Saturday, 6 November 2010

Let Me In - Cineworld - 30/10/10

"How old are you?"

"12. But I've been 12 for a long time."


"Are you a vampire?"

"I need blood to survive."


"Let Me In" is a world away from the perfectly coiffured, heart-throb, dullards of "Twilight" or "True Blood".

Where many vampire tales live in a world of fantasy and impossibility "Let Me In" is rooted in a world that we all recognise. Don't we all have moments where we too feel like we have been "...12 for a long time" and don't we all need "blood to survive"? It is that anchor in the things we all share in common that makes this film worthwhile where "Twilight" is, for all reasonable people, worthless.

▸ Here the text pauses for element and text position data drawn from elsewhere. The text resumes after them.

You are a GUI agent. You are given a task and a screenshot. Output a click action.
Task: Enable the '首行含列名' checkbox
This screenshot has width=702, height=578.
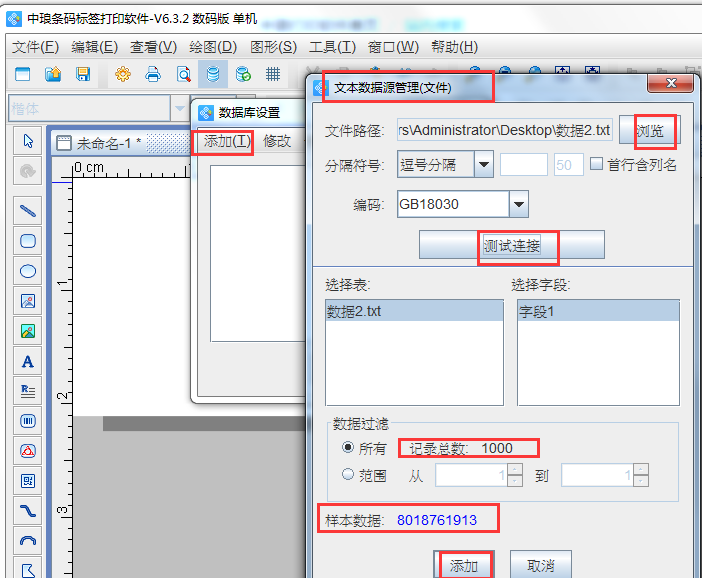coord(597,165)
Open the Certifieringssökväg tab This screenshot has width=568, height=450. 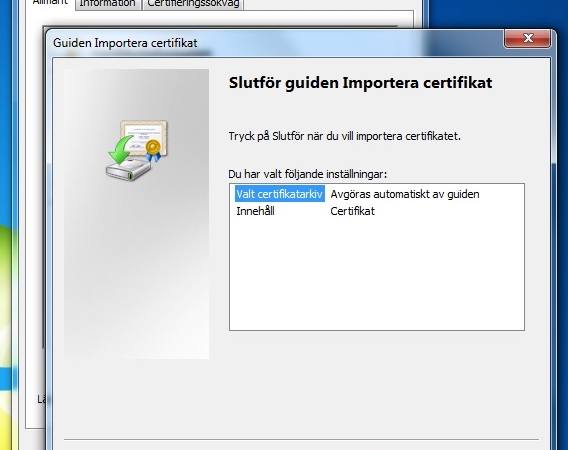coord(193,4)
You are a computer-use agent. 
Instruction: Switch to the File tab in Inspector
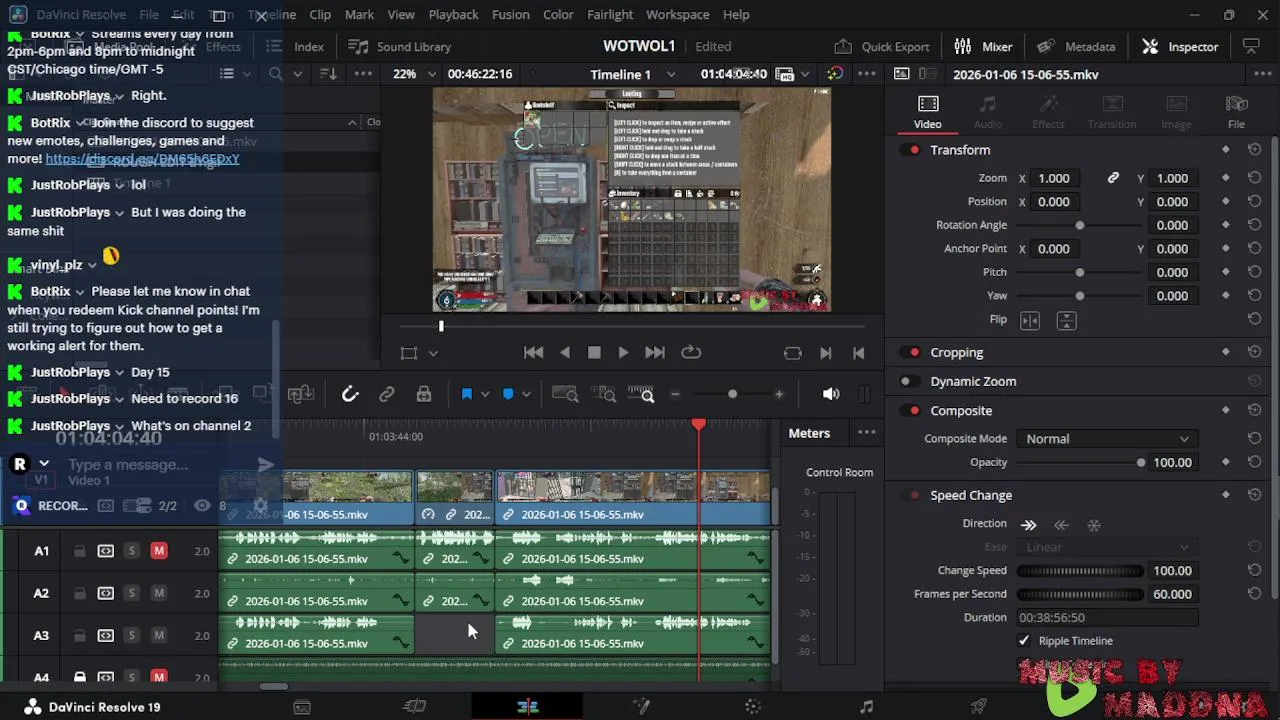point(1236,112)
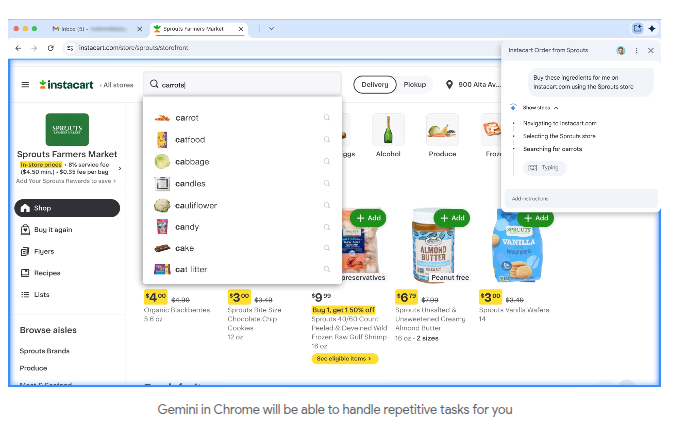Open the Gemini panel three-dot menu
Viewport: 673px width, 427px height.
636,50
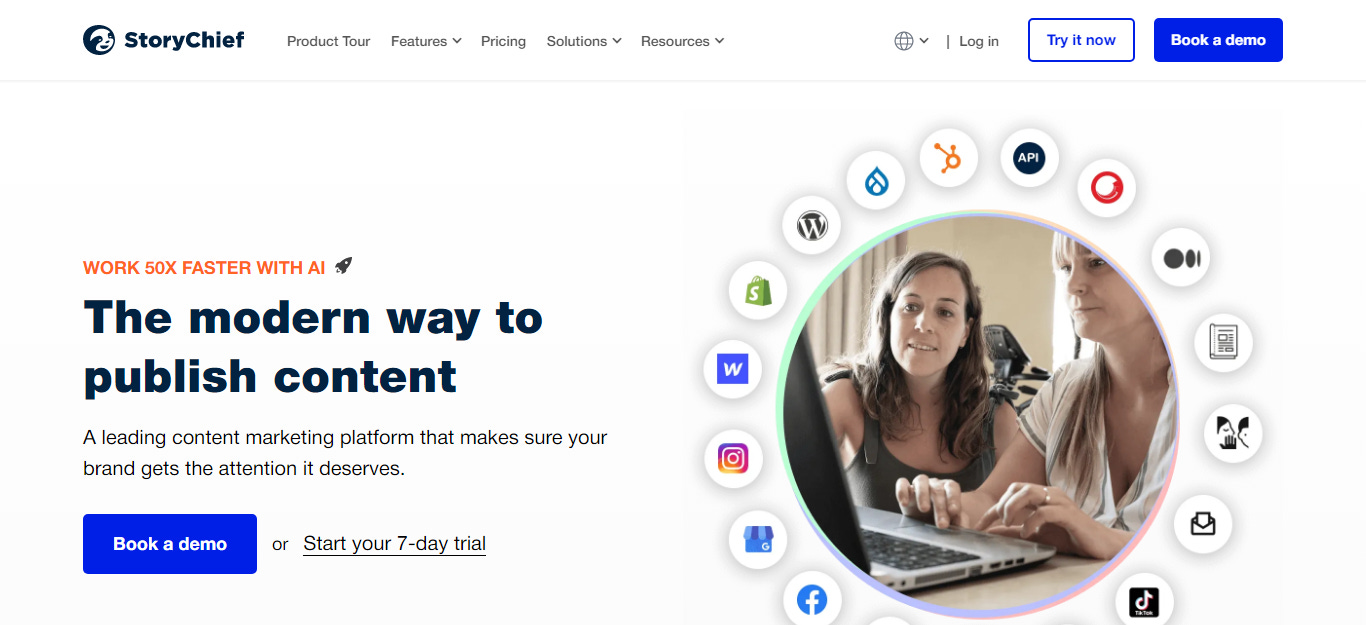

12 year old Owen lives in the sort of place where people leave...nobody ever arrives. It's a non-town, a non-place. In the middle of a savage, snow soaked, winter somebody does arrive; Abbi along with her father. They take up residence in the apartment next to Owen and instead of hanging curtains and handing out cookies to their neighbours they black out the windows and lock themselves in.

Owen is a victim. His mother isn't really there; permanently shrouded in her nightgown and lost in a drunken haze she is an ethereal presence on screen and in Owens life. His father is a voice at the end of a telephone...even further removed than the mother. At school he is tormented, tortured, by an unholy trinity of bullies who inflict the most awful physical and psychological pain on him.

Slowly, surely and inevitably we learn that Abbi is not what she appears to be...but then how does that make her any different to any of us? Her "father" is, we learn, the man who at one time was a boy like Owen who has devoted his life to helping Abbi...helping her to feed, helping her to hide and helping her to survive by murdering and bleeding young people for her.

As Owen and Abbi draw closer the "father" is pushed further and further away. It is clear that he is being replaced, clear that Abbi, despite having an emotional connection with Owen, is also aware that as "father" ages his usefulness will fade and a younger, more able and more devoted assistant is needed.

"Let Me In" is the sort of intelligent, thoughtful and thought provoking film that all too rarely finds its way into the multiplex. With performances from two brilliantly gifted actors in the shape of Kodi Smit-McPhee and Chloe Moretz and a script that is faithful to both the original novel by John Ajvide Lindqvist and the original film by Tomas Alfredson "Let Me In" still manages to be, defiantly, original and evidently its own film.

There are moments of real, pure horror from both the real world (the bullying of Owen, the murders by "father") and the supernatural world of Abbi (the violent attack in the underpass) and there are also moments of heartbreaking emotion (Owens painful conversation with his father, the tender, blood soaked, embraces of Owen and Abbi) which all combine to make a film that is beautifully terrifying.

1 comment:

  1. I'm glad you saw it. I really loved it. It was such a bittersweet and horrifying story. Need to see it again.